Di tempat lain. Pika berdiri dengan tidak tenang.
"Pik, Pik. Kayaknya si Pian sama Bu Nova lagi bicarain kamu deh." Bisik Widya yang berdiri tepat di sebelah Pika.
"Iya. Gue juga tau kalau dari tadi mereka ngelihat ke arah kita terus. Memangnya ada yang aneh ya sama penampilan gue?"
Widya melihat Pika saksama. Lalu menggeleng. "Enggak kok. Lagi panas-panasan dan keringatan gini aja, kamu tetap cantik. Wajar kalau si Pian tergila-gila."
"Tapi gue nggak respek sama dia. Hufh!"
"Heh, kalian! Siapa yang suruh bicara. Berdiri yang benar!" Farel, leader di paskibra memelototi Pika dan Widya dengan ganas.
Widya dan Pika menunduk patuh, tidak berani lagi berkutik.
"Jangan marah-marah oi, nanti cepat tuaa! Mukanya aja udah keriput gitu."
Nyaris saja Pika terlompat saking kagetnya saat mendengar suara teriakan Pian. Anehnya cowok itu udah berdiri tepat di sebelah Pika.
"Halo Agen Pika. Hari ini panas, nggak hujan," ujar Pian sambil cengengesan.
Pika menggeser posisi tubuhnya agak jauh dari Pian. "Memangnya kenapa kalau hujan?"
Kalau aja si Pian menjawab: Aku lebih suka cuaca panas. Karena kalau dingin, takut bakalan khilaf meluk kamu. Lagi seperti kemarin. Pika berani bersumpah akan melempar Pian dengan batu.
Untungnya enggak. Tapi lebih parah dari yang kemarin.
"Kalau hujan, kita bisa lari-larian kayak film India. Aku yang nyanyi, kamu yang joget. Asik nggak?"
Urat malu Pika nyaris putus! Apalagi saat teman-teman di sekitarnya mulai terkekeh geli.

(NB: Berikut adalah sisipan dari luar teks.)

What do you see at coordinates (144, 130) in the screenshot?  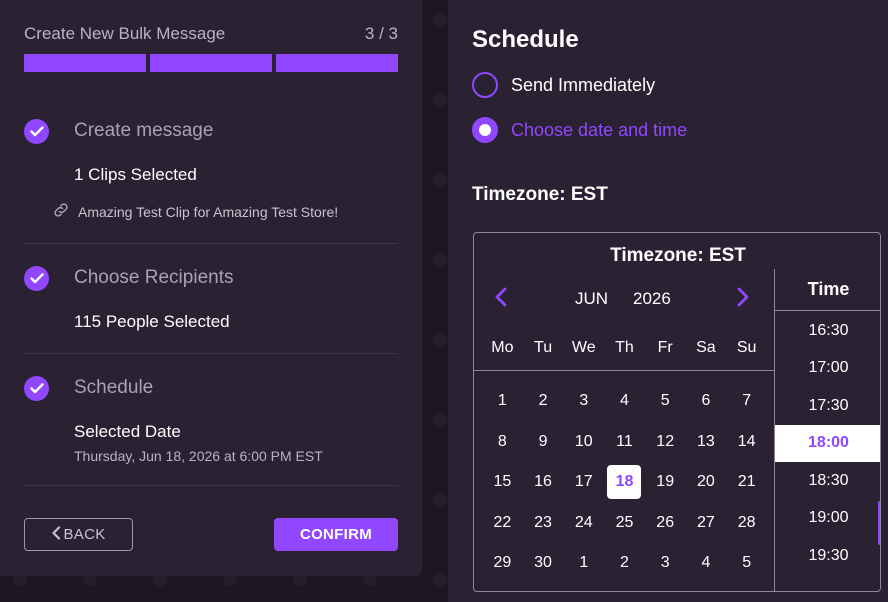 I see `step-title: Create message` at bounding box center [144, 130].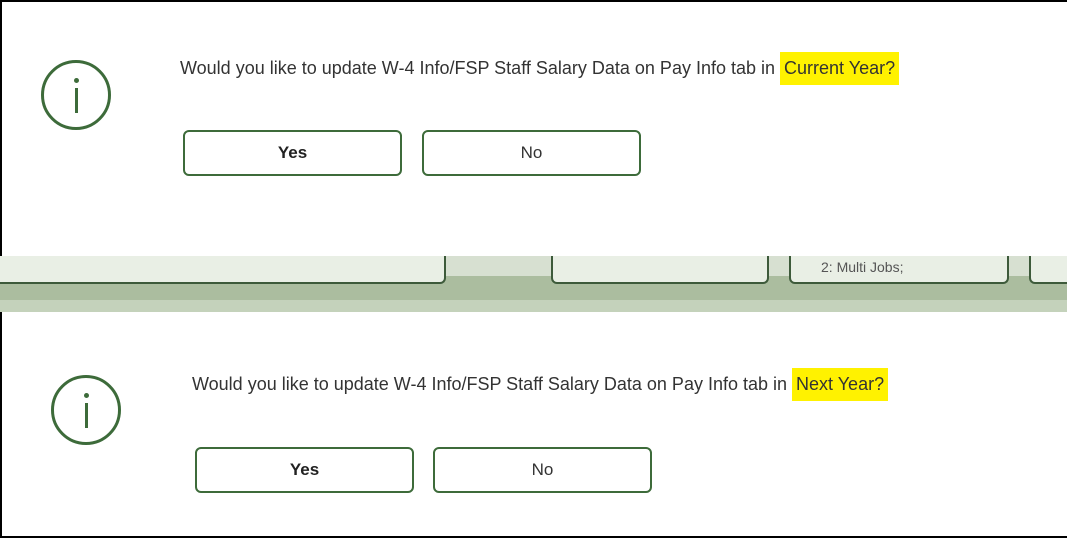 This screenshot has height=538, width=1067. Describe the element at coordinates (534, 284) in the screenshot. I see `background-page: 2: Multi Jobs;` at that location. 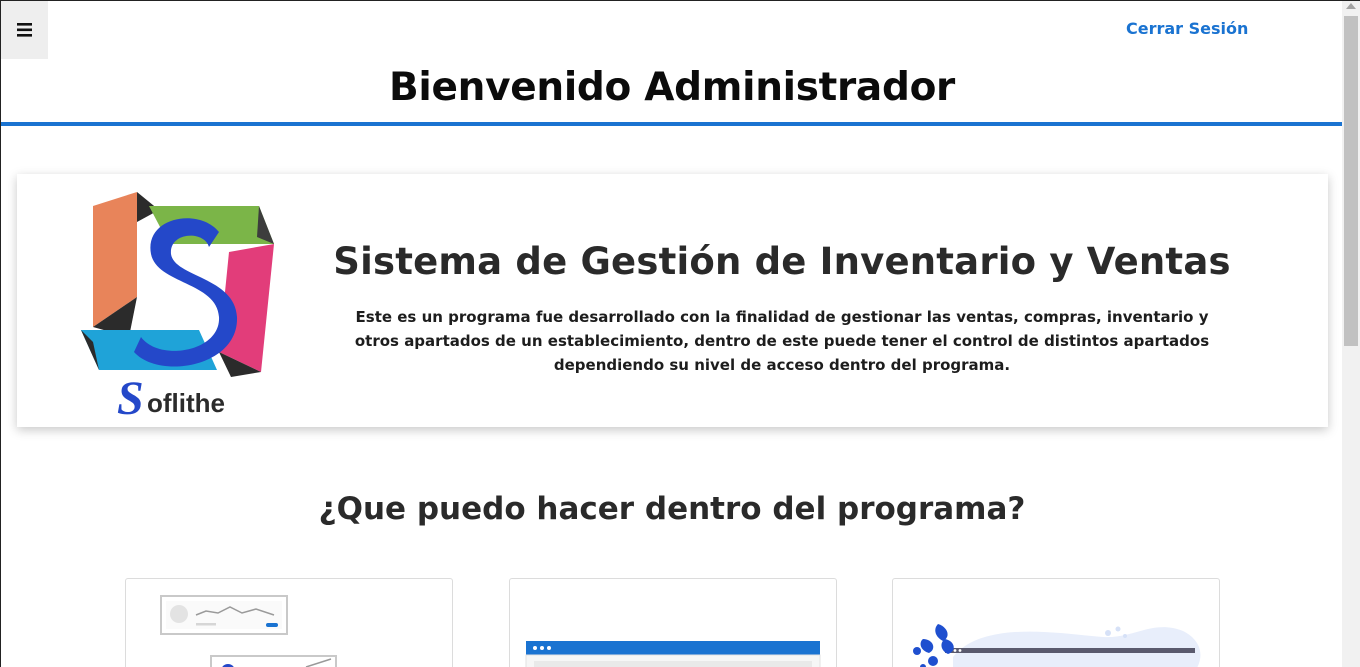 I want to click on svg-text: S, so click(x=130, y=394).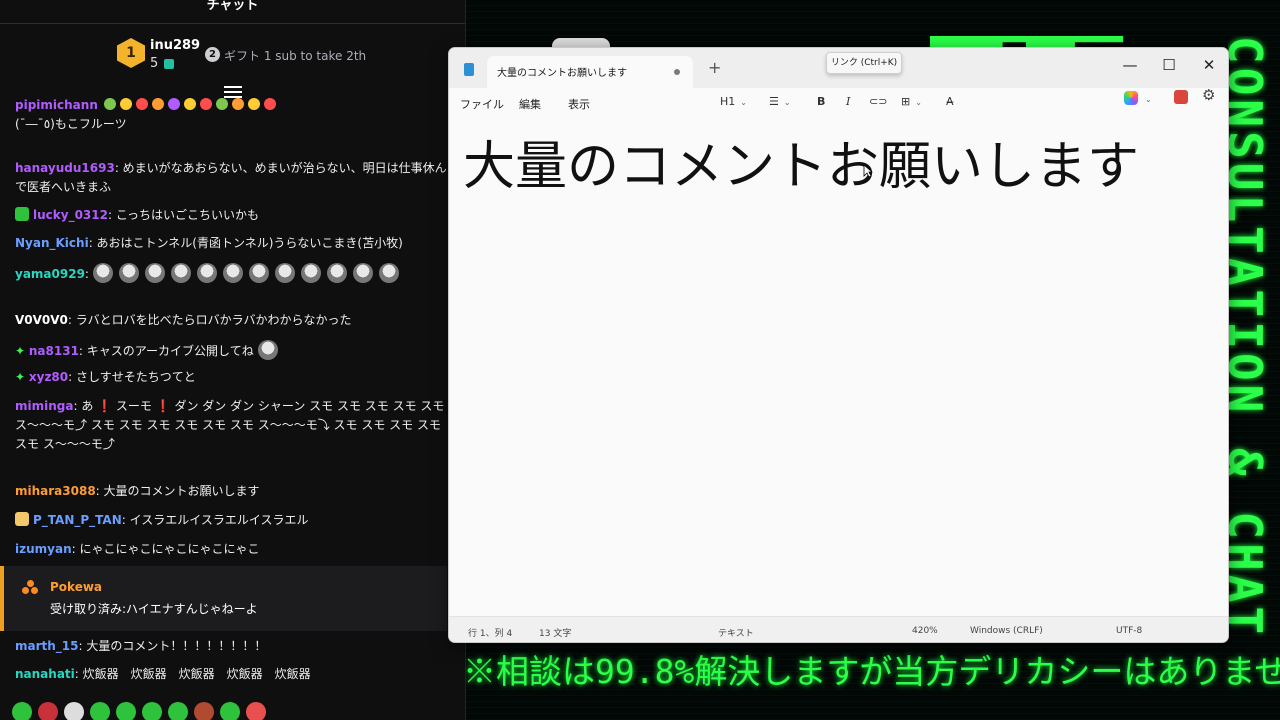  What do you see at coordinates (677, 72) in the screenshot?
I see `unsaved-indicator-icon` at bounding box center [677, 72].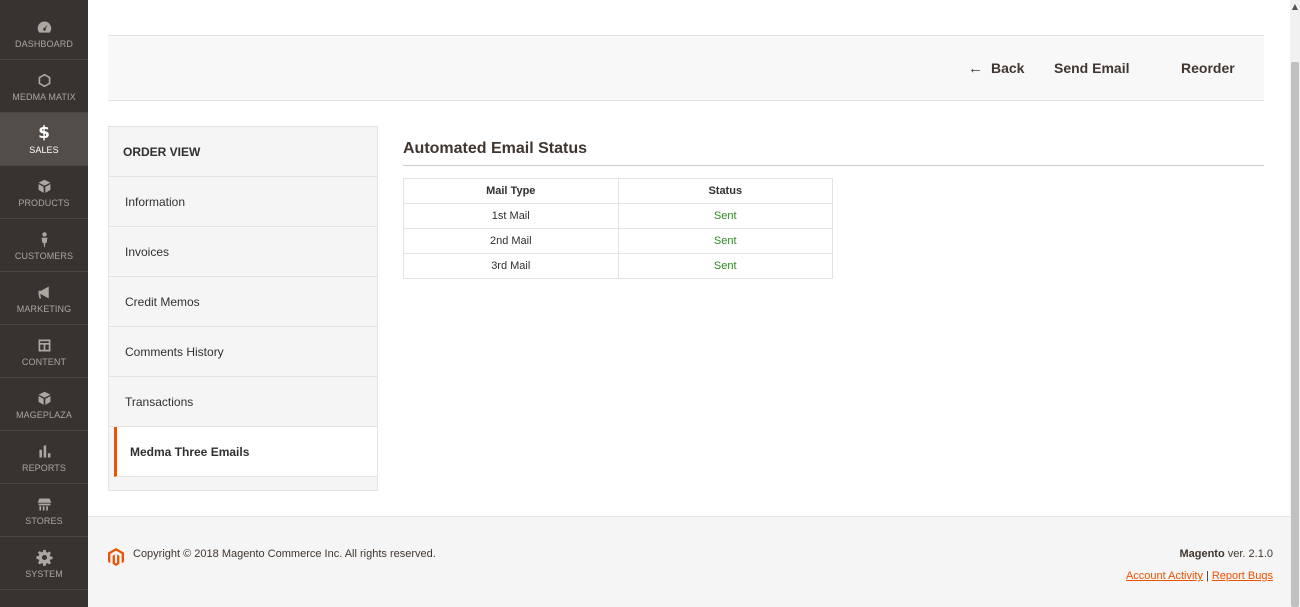 The image size is (1300, 607). Describe the element at coordinates (243, 152) in the screenshot. I see `order-view-title: ORDER VIEW` at that location.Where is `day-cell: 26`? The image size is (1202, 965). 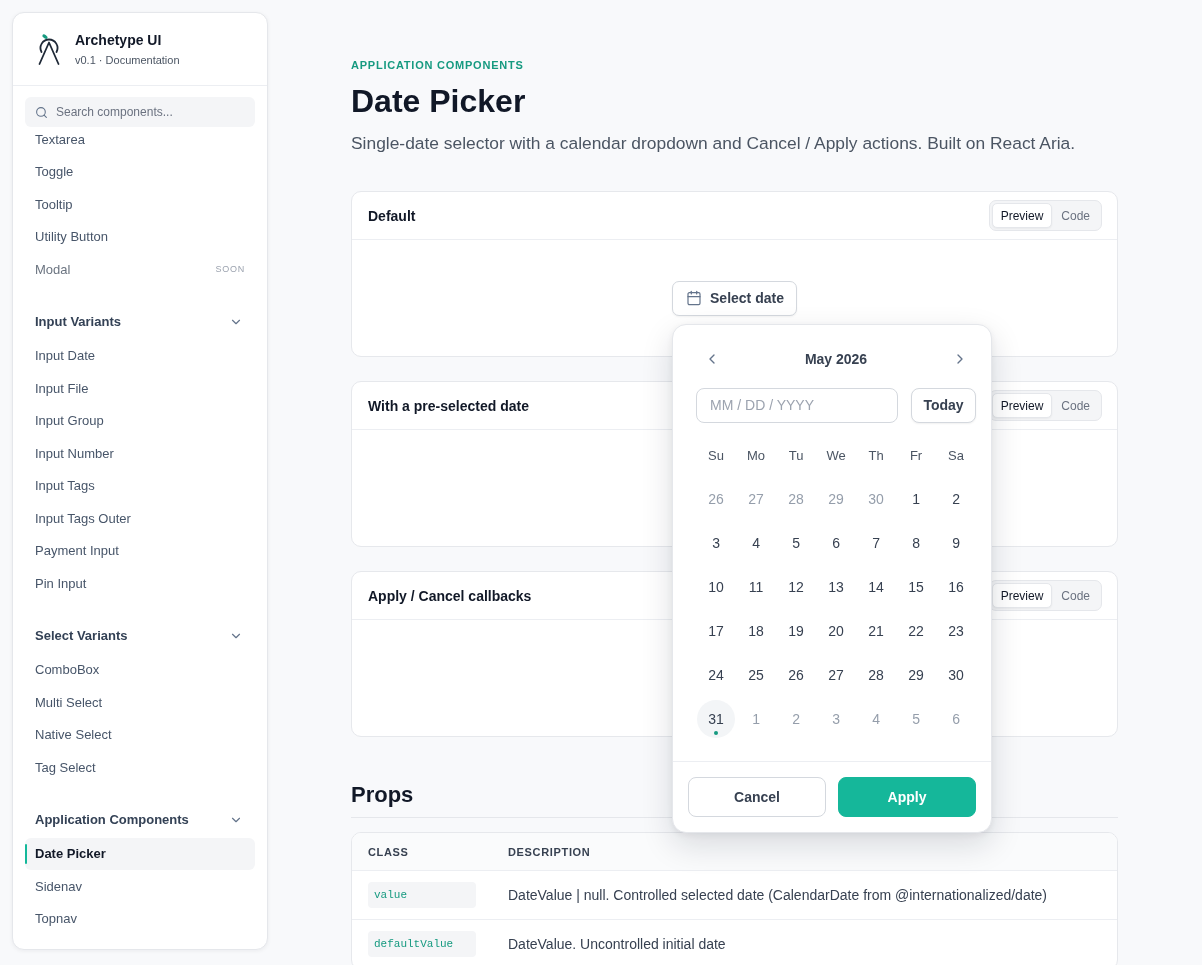 day-cell: 26 is located at coordinates (796, 674).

"Nggak usah norak deh. Pergi sana jauh-jauh!" usir Pika terang-terangan meski suaranya berusaha sekecil mungkin.
"Jangan jauh-jauh, nanti kangen." Pian berujar tanpa dosa dengan wajah kalem menyebalkan.
Benar-benar pengen ditimpuk dengan batu besar.
"Mau ngapain sih ke sini? Kalau Kak Farel lihat, dia bisa marah. Pergi sana ...."
"Aku suka berada di mana aja, asalkan itu di samping kamu." Wajah Pian tetap datar.
Widya tertawa. "Oi Pian, Pika itu nggak suka sama kamu. Udah pergi sana jauh-jauh. Ngerti pepatah nggak, kalau cinta itu nggak bisa dipaksakan."
"Sangat mengerti. Tapi kamu ngerti pepatah juga nggak, kalau jatuh cinta itu nggak pake alasan?"
Widya dan Pika bungkam.
"Kenapa rambutnya nggak diikat? Nggak kepanasan?" Pian melihat rambut Pika yang berantakan tergerai oleh angin.
"Nggak suka!" seru Pika ketus.
"Asal kamu tau yaaa. Cewek akan terlihat sepuluh kali lebih cantik kalau rambutnya itu diikat. Karena rambut yang biasanya digangguin sama angin sampai menutupi wajah kamu, nggak bakalan bisa apa-apa lagi. Karena sesuatu yang terikat itu hanya boleh dimiliki oleh satu orang."
Pika menoleh ke samping, menatap Pian dengan dahi berkerut. Tidak mengerti dengan arti dari perkataan cowok tersebut.
"Nggak perlu jadi angin yang akan merusak rambut kamu. Aku hanya perlu jadi ikat rambut yang bisa melindungi rambut kamu. Tapi Alhamdulillah-nya lagi, aku nggak jadi keduanya. Tapi aku jadi manusia seutuhnya yang bisa menyukai kamu."
Pika diam, kelopak matanya hanya terbuka lebar.
"Woi, kalau mau pacaran jangan di sini. Pergi sana di bawah pohon berduaan biar lebih adem!" teriak Farel mulai kesal.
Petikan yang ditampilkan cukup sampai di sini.